Pulling a Rabbit out of the hat could be marketing magic for Volkswagen; that is if U.S. execs have learned from the less-than-marquee performance of the New Beetle.
This time, Volkswagen needs more than just baby boomer nostalgia.
Kerri Martin will need to see to that.
Martin is VW's director of brand innovation who defected to Volkswagen from BMW, where she was part of the team that launched the Mini in North America and kept it going with new models and clever marketing.
The Rabbit name wasn't around long enough to build up the same kind of cult following as the Beetle. It was a front-wheel-drive hatchback for practical people who demanded fuel efficiency.
The Rabbit went on sale in late 1974 as a 1975 model when the OPEC oil embargo made everybody think about fuel economy.

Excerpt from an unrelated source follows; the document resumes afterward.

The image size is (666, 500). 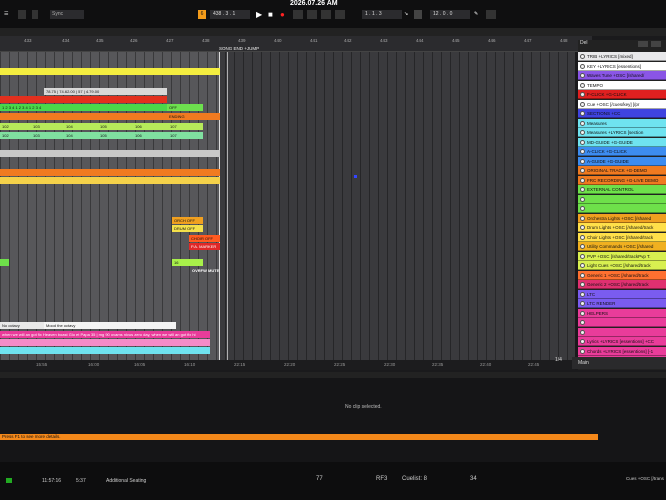 What do you see at coordinates (619, 363) in the screenshot?
I see `main-track: Main` at bounding box center [619, 363]. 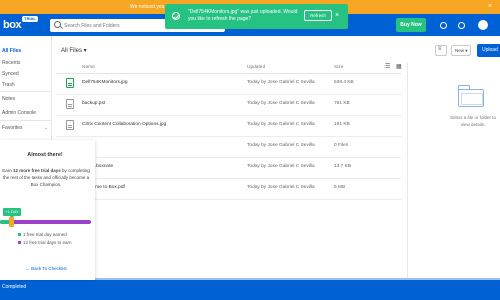 What do you see at coordinates (342, 146) in the screenshot?
I see `file-size: 0 Files` at bounding box center [342, 146].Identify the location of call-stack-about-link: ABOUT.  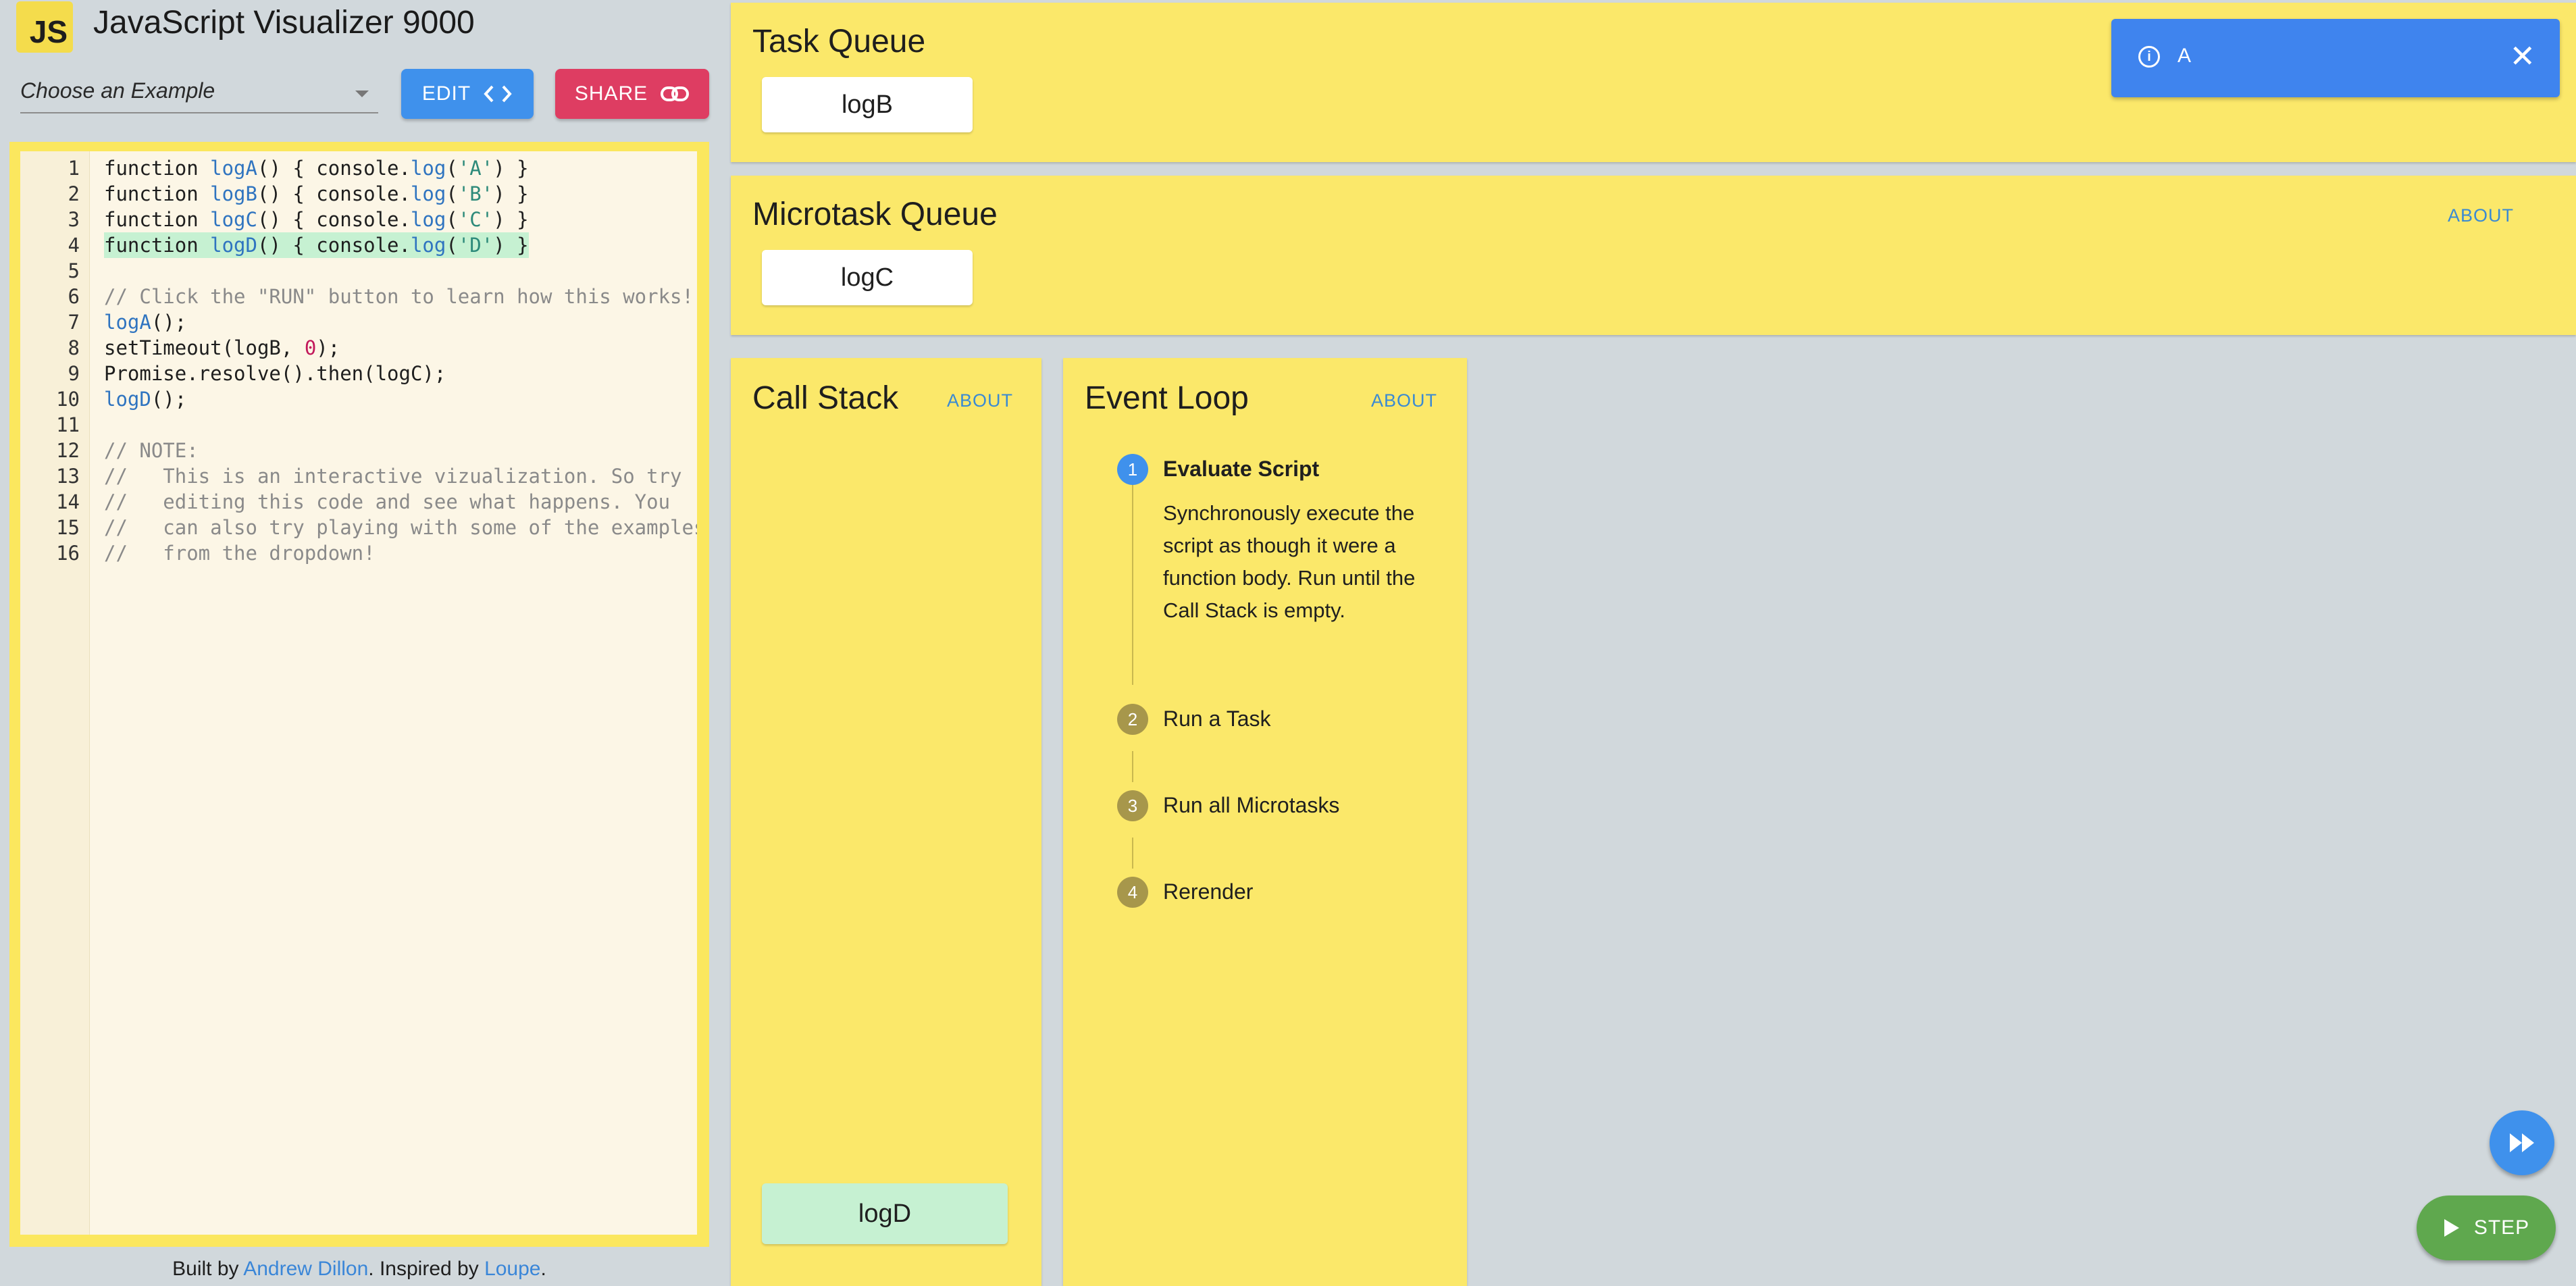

It was sold only until 1984. When the second version arrived, it was christened the Golf, which it has been for two decades and two more model changes.
As of October, there were still about 66,500 Rabbits on the road in the United States, according to R.L. Polk & Co. About 40 percent had diesel engines.
A friend who worked at Volkswagen of America in the mid-1980s says the name change was Jim Fuller's idea. Fuller, who was VW's U.S. honcho, wanted to leverage Volkswagen's German heritage, so when the second-generation car came to America he insisted it have the same name as the car sold in Europe and everywhere else.
Sadly, Fuller was one of the bright VW execs killed when Pan Am Flight 103 exploded over Lockerbie, Scotland, in December 1988.
Fuller wasn't the only luminary linked to the Rabbit.
As group vice president of manufacturing at Volkswagen of America, Dick Dauch was a prime mover behind the assembly plant in Westmoreland, Pa., where Rabbits and Golfs were built from 1978 to 1988. Dauch now heads American Axle.
Fuller might not approve of using the Rabbit name on the fifth-generation car when it goes on sale this summer. But the new model will share something else with the original: an optional diesel.
Depending on what happens with gasoline prices, that could be the real magic trick.